DATA EXTRACT:
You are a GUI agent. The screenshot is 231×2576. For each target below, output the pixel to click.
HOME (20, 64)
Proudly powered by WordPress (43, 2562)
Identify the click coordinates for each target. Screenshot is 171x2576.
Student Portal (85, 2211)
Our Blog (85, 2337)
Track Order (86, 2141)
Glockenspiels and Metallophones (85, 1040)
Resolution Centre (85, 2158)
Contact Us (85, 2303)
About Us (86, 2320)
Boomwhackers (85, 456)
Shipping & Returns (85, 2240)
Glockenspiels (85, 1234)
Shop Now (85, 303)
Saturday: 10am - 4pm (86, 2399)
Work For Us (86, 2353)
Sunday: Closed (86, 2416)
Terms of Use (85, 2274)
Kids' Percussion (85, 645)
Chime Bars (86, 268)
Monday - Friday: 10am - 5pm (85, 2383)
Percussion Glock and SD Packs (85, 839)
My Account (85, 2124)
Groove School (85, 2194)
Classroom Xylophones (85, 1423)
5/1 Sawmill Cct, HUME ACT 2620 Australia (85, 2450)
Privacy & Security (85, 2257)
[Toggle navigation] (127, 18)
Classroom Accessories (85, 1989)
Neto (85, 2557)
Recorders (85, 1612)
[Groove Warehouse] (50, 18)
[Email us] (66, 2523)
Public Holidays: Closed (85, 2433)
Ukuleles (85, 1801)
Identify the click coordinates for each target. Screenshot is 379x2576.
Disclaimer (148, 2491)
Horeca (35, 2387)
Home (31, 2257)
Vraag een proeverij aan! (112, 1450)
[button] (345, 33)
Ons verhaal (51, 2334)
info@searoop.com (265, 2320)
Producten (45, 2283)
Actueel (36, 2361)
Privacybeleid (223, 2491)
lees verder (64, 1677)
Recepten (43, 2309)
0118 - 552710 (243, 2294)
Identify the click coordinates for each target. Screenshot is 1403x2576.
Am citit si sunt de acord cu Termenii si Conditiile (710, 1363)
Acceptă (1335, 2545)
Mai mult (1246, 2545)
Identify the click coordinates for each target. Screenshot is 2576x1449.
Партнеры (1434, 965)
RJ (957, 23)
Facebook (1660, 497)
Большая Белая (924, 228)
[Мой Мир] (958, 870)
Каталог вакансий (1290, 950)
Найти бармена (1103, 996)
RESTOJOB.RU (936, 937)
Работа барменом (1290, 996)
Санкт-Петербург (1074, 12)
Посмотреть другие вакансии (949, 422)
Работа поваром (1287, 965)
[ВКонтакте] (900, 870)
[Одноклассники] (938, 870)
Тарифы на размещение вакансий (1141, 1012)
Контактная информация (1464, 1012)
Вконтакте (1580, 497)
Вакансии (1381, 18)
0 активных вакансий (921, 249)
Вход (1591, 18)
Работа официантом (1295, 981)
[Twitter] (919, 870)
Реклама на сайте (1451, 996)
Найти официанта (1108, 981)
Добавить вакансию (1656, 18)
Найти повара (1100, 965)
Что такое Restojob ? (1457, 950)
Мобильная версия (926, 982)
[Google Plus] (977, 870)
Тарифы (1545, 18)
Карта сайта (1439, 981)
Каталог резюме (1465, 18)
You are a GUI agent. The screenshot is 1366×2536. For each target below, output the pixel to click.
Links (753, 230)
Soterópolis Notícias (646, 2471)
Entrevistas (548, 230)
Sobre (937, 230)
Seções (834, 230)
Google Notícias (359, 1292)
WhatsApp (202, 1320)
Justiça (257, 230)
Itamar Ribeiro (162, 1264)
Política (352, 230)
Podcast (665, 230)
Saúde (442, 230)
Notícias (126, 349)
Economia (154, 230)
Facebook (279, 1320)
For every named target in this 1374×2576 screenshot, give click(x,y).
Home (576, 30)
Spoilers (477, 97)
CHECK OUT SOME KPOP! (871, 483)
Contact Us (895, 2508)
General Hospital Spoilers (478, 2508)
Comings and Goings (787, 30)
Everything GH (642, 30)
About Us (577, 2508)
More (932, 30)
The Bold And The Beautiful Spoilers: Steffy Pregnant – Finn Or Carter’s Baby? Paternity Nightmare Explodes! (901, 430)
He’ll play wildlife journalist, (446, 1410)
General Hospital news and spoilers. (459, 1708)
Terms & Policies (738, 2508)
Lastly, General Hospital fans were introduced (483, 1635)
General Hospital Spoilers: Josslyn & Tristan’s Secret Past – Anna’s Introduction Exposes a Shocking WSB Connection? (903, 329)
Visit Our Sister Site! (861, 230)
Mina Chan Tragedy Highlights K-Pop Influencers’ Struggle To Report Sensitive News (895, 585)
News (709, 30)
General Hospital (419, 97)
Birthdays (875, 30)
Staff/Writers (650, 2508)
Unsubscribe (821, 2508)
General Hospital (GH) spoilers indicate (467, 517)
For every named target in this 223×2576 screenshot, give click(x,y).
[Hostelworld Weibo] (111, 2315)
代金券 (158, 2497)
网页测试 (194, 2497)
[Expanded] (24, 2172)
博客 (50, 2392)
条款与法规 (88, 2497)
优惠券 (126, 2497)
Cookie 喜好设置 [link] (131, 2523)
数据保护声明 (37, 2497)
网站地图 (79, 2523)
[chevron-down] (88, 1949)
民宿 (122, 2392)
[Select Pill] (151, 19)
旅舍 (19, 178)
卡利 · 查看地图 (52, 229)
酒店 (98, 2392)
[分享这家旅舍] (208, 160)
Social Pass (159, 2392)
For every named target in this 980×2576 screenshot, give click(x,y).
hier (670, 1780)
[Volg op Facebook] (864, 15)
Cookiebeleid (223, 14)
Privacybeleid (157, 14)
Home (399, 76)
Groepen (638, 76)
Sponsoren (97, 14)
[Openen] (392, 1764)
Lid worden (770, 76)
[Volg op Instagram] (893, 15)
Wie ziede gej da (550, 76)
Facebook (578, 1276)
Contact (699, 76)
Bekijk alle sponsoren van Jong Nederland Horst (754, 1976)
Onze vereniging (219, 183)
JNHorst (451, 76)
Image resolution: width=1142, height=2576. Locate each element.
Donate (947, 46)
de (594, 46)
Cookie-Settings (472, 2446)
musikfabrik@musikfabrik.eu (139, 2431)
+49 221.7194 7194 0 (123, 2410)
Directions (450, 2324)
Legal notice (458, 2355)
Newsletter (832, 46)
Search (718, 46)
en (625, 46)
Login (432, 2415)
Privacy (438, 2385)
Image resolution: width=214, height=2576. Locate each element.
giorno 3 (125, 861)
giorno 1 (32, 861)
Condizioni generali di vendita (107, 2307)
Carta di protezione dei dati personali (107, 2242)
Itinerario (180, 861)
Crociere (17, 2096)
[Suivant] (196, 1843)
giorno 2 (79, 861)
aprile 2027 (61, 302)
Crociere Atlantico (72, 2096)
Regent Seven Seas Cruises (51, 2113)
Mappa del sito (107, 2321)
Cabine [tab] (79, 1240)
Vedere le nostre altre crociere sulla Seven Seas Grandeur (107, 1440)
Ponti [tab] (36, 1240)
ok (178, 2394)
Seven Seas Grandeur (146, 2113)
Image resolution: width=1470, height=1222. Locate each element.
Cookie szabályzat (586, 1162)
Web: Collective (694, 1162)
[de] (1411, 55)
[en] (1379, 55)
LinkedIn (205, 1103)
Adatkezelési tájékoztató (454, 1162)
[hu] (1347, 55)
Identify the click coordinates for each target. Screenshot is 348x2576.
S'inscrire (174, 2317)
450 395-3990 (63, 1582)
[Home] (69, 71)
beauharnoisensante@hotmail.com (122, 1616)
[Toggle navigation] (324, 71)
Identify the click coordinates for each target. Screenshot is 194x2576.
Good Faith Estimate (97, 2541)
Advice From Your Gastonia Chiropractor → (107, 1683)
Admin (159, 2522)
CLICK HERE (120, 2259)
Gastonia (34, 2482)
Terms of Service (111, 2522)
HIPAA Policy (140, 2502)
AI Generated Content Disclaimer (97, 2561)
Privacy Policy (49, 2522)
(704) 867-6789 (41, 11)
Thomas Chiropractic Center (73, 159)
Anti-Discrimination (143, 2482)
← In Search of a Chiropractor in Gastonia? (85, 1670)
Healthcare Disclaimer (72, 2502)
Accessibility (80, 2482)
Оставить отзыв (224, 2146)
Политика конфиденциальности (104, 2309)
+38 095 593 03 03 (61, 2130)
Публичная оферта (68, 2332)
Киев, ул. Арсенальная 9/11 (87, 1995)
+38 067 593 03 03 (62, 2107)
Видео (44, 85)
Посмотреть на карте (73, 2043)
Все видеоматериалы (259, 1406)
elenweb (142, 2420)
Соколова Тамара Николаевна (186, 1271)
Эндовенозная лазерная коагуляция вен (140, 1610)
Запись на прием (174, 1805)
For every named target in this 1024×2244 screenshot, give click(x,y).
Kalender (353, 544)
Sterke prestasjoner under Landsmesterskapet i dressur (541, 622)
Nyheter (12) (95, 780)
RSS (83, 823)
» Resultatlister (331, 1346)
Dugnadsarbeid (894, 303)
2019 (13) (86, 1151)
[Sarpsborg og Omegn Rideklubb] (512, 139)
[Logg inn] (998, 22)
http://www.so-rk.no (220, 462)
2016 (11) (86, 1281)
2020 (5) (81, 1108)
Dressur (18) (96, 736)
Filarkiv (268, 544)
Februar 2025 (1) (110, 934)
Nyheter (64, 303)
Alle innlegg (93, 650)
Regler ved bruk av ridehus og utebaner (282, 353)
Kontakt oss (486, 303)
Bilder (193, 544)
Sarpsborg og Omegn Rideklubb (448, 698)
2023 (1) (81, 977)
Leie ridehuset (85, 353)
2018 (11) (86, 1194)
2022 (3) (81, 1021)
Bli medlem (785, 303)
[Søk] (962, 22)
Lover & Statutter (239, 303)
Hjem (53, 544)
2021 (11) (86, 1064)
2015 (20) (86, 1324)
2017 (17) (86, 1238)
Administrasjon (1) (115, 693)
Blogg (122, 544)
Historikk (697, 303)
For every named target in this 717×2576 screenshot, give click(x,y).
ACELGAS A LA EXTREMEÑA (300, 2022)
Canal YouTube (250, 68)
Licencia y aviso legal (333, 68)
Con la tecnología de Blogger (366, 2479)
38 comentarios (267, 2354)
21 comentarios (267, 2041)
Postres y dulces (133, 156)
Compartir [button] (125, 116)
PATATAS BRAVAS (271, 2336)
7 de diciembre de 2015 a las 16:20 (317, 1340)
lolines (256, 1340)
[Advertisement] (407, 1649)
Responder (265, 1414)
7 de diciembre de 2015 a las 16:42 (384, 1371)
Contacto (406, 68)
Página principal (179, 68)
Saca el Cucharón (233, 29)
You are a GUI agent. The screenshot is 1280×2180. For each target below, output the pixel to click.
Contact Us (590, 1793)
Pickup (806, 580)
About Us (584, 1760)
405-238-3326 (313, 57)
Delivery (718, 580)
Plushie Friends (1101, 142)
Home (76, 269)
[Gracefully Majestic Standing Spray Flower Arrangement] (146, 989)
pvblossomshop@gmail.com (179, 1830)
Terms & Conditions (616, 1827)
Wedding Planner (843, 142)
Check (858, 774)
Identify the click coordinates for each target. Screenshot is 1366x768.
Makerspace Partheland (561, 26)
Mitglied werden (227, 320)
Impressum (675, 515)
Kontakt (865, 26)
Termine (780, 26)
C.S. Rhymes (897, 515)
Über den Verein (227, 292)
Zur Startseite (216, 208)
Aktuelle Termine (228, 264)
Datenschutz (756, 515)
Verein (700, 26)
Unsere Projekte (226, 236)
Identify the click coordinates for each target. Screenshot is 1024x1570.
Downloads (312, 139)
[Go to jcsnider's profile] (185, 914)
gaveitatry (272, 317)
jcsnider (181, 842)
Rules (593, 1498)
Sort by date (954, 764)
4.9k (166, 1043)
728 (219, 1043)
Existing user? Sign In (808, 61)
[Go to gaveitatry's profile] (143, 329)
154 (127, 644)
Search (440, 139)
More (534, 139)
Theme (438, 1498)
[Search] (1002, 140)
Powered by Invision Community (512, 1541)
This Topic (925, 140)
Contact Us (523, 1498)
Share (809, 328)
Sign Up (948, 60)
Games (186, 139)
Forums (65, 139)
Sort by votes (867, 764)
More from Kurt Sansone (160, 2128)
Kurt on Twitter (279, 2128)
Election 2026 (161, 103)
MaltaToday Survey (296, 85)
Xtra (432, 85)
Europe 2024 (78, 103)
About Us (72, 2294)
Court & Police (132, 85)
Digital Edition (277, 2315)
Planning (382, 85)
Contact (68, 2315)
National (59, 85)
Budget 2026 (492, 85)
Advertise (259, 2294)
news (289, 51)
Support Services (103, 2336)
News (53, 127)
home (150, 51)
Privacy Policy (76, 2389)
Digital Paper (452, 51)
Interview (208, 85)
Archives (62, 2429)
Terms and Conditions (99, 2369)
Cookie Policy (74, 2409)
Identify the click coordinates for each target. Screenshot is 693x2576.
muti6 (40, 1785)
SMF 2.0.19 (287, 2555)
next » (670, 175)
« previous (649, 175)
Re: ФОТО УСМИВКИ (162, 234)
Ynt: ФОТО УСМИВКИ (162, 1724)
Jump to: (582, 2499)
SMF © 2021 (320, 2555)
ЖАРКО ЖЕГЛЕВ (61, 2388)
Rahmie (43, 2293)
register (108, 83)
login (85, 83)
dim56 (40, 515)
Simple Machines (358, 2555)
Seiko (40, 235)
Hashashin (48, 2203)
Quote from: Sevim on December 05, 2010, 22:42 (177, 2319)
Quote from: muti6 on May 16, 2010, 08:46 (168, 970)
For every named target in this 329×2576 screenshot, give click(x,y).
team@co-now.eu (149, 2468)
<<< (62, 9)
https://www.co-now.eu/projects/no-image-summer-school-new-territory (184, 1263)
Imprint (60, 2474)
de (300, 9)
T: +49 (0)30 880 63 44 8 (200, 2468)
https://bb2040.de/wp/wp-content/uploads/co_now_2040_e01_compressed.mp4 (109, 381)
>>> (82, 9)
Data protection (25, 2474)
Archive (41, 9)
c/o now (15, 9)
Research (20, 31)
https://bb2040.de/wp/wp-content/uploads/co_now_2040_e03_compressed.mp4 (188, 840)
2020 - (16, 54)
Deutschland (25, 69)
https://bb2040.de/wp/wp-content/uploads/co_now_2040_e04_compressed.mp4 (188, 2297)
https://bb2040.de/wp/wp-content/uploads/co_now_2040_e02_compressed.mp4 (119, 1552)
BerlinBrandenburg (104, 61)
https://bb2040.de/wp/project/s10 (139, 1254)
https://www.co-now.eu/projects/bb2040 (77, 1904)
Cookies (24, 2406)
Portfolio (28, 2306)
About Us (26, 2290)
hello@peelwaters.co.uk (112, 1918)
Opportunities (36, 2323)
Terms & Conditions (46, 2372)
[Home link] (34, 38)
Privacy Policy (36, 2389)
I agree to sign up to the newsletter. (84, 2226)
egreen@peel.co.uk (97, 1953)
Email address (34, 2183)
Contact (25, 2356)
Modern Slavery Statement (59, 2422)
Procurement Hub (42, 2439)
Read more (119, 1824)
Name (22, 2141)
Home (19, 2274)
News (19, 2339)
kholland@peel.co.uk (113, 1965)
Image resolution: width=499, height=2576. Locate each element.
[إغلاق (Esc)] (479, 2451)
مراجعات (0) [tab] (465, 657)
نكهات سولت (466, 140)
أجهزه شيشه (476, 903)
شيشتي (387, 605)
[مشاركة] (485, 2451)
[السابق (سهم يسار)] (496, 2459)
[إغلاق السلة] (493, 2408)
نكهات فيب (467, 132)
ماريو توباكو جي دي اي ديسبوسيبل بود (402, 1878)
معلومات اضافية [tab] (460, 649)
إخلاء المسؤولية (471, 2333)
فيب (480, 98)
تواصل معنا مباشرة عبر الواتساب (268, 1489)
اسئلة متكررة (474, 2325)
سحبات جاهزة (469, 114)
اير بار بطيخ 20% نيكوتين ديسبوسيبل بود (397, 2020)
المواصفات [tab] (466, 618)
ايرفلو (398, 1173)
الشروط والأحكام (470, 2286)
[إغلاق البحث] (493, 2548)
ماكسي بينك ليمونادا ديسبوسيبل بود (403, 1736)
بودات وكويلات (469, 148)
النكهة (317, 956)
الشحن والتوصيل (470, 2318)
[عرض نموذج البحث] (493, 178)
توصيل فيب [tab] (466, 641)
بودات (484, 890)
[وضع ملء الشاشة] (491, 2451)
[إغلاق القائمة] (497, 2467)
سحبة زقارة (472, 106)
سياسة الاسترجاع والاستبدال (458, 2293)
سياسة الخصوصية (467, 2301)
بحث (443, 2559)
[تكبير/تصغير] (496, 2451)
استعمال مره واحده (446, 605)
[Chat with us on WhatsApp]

DIRECTIONS:
Using only the entries above, output the line with "Карта сайта (1439, 981)", the line with "News (709, 30)", and all lines between them, exactly as they stand.

EXERCISE OUTPUT:
Карта сайта (1439, 981)
Каталог резюме (1465, 18)
You are a GUI agent. The screenshot is 1366×2536. For each target below, output the pixel to click.
Links (753, 230)
Soterópolis Notícias (646, 2471)
Entrevistas (548, 230)
Sobre (937, 230)
Seções (834, 230)
Google Notícias (359, 1292)
WhatsApp (202, 1320)
Justiça (257, 230)
Itamar Ribeiro (162, 1264)
Política (352, 230)
Podcast (665, 230)
Saúde (442, 230)
Notícias (126, 349)
Economia (154, 230)
Facebook (279, 1320)
For every named target in this 1374×2576 screenshot, give click(x,y).
Home (576, 30)
Spoilers (477, 97)
CHECK OUT SOME KPOP! (871, 483)
Contact Us (895, 2508)
General Hospital Spoilers (478, 2508)
Comings and Goings (787, 30)
Everything GH (642, 30)
About Us (577, 2508)
More (932, 30)
The Bold And The Beautiful Spoilers: Steffy Pregnant – Finn Or Carter’s Baby? Paternity Nightmare Explodes! (901, 430)
He’ll play wildlife journalist, (446, 1410)
General Hospital news and spoilers. (459, 1708)
Terms & Policies (738, 2508)
Lastly, General Hospital fans were introduced (483, 1635)
General Hospital Spoilers: Josslyn & Tristan’s Secret Past – Anna’s Introduction Exposes a Shocking WSB Connection? (903, 329)
Visit Our Sister Site! (861, 230)
Mina Chan Tragedy Highlights K-Pop Influencers’ Struggle To Report Sensitive News (895, 585)
News (709, 30)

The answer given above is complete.